● **Extrait choisi**:
Le projet joue donc avec une certaine couche de surinformation. Nous exposons volontiers la documentation que nous avons patiemment constituée, une véritable bibliothèque spécialisée sur l’offshore, couvrant de nombreux sujets annexes, et que nous proposons à la consultation et à l’usage, sur Internet, mais aussi dans les centres d’art, transformés pour l’occasion en centres de ressources ultra-spécialisés. Il s’agit non seulement de rendre vivant, d’animer ces archives et ces documents, mais aussi d’en faciliter l’accès, la lecture, de proposer d’en faire l’expérience. Certains documents, issus de différents fonds sont peu accessibles et ont été transposés sur microfilms – comme ces documents que nous avons récoltés à la Banque Nationale Suisse, à la Banque d’Angleterre, aux Archives Nationales des Bahamas, dans les Vertical files du Delaware, etc. Le projet propose également une véritable vidéothèque thématique. Il s’agit d’une véritable composition par couches. Car sur ces premières couches de documents bruts, se superposent d’autres couches d’interprétations et d’analyses. Certains documents choisis sont discutés, analysés, disséqués par différents spécialistes que nous invitons, et dont nous rendons accessibles les témoignages, réalisés sous forme d’interviews (voir par exemple le sous projet Space Offshore, où nous faisons intervenir Konrad Becker, Pippa Goldschmidt, Alain Denault, Frédéric Neyrat, Ewen Chardronnet, etc.) Toutes ces couches sont concentrées sur le site internet que nous avons dédié au projet et qui compile l’ensemble des documents sous la forme d’une encyclopédie catégorisée.

Nous hébergeons sur nos serveurs les documents, pour en préserver la mémoire et en garantir l’accès. Certains de ces documents sont d’ailleurs régulièrement référencés dans des échanges sur les réseaux sociaux, donnant un autre type d’usage à cette bibliothèque sur l’offshore, comme aux autres que nous avons consacrées au Trading Algorithmique, ou aux Human Computers. Cela nous positionne sur le web également comme une base de ressources spécialisée sur les sujets qui traitent du capitalisme cybernétique.

(Entrées tirées d'une collection)
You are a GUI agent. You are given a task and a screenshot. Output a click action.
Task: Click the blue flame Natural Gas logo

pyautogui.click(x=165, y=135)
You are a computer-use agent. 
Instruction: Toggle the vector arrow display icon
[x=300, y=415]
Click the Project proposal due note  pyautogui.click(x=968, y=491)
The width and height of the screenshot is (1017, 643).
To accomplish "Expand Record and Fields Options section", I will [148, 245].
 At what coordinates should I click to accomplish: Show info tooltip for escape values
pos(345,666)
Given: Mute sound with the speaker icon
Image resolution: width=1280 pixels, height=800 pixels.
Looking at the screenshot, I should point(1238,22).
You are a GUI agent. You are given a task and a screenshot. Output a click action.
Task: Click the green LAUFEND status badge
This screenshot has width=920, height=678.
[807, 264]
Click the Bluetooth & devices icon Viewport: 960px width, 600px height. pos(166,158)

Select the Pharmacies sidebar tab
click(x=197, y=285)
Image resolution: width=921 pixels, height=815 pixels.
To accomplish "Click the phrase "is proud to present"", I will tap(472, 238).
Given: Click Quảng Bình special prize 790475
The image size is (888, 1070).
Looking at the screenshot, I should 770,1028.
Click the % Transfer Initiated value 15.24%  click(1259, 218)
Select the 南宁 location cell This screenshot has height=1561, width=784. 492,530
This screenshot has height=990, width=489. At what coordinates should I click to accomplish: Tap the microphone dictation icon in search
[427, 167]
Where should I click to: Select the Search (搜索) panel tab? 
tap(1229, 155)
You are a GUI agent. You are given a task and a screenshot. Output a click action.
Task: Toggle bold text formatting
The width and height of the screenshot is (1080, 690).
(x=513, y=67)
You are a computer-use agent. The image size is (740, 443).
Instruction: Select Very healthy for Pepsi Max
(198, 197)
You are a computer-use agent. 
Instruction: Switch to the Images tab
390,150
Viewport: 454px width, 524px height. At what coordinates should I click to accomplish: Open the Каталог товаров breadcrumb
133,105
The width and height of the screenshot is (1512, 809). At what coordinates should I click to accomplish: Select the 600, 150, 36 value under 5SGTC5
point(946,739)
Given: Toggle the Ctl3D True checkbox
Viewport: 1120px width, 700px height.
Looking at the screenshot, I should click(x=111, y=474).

● **Vérifier sa compréhension**:
a) Traduisez en anglais la phrase suivante de l'extrait choisi sur l'offshore : « Le projet propose également une véritable vidéothèque thématique. »
b) Poursuivez l'extrait choisi sur l'offshore à partir de sa dernière phrase.

● **Corrigé des consignes**:
a) The project also offers a genuine thematic video library.

b)
Nanex, HFT data visualisation, 2014

Nanex, HFT data visualisation, 2014

Ces documents sont assez quelconques en tant qu’objets, dans leur mise en forme à la manière de la communication institutionnelle des banques classiques ou des compagnies d’assurance. Ils relativisent l’impression que l’on peut éprouver de la vision très « cinématographique » ou fantasmée que les médias nous servent et qui doit participer aussi à la stratégie commerciale des acteurs du système. Votre approche désacralise un système, des méthodes, une communication. Est-ce une stratégie de votre part ? À l’opposé du travail photographique de Paolo Woods qui dans sa série sur les paradis fiscaux en montre la dimension bling-bling, trading et bancaire très esthétique…

Dans le débat actuel sur l’Intelligence Artificielle (IA), les médias et les politiques ne se focalisent que sur les annonces des grands groupes d’innovation, et les discours des chercheurs-stars qui monopolisent le discours (comme Yann LeCun par exemple), favorisant l’invisibilisation des petites mains qui sont mises au travail par ces dispositifs qu’on imagine entièrement automatisés. Dans le cas de l’IA, c’est au Bangladesh, en Malaisie, en Indonésie ou au Kenya (mais aussi dans une proportion croissante, aux États-Unis et en France), qu’on trouve ces travailleurs invisibles, et qui, pourtant, permettent à ces systèmes d’exister (à défaut de fonctionner). Les Human Computers modernes, ce sont les modérateurs de contenus, les tagueurs, les entraîneurs d’algorithmes, les turcs mécaniques. En outre, ce travail est de plus en plus disséminé, dilué et déguisé dans les sociabilités des plateformes et des réseaux sociaux, avec leurs lots de Captchas, de requêtes de reconnaissance ou de tag des photos de nos amis, etc. Ici, ce sont les utilisateurs qui sont imperceptiblement mis au travail, en plus de se faire soutirer leurs données personnelles.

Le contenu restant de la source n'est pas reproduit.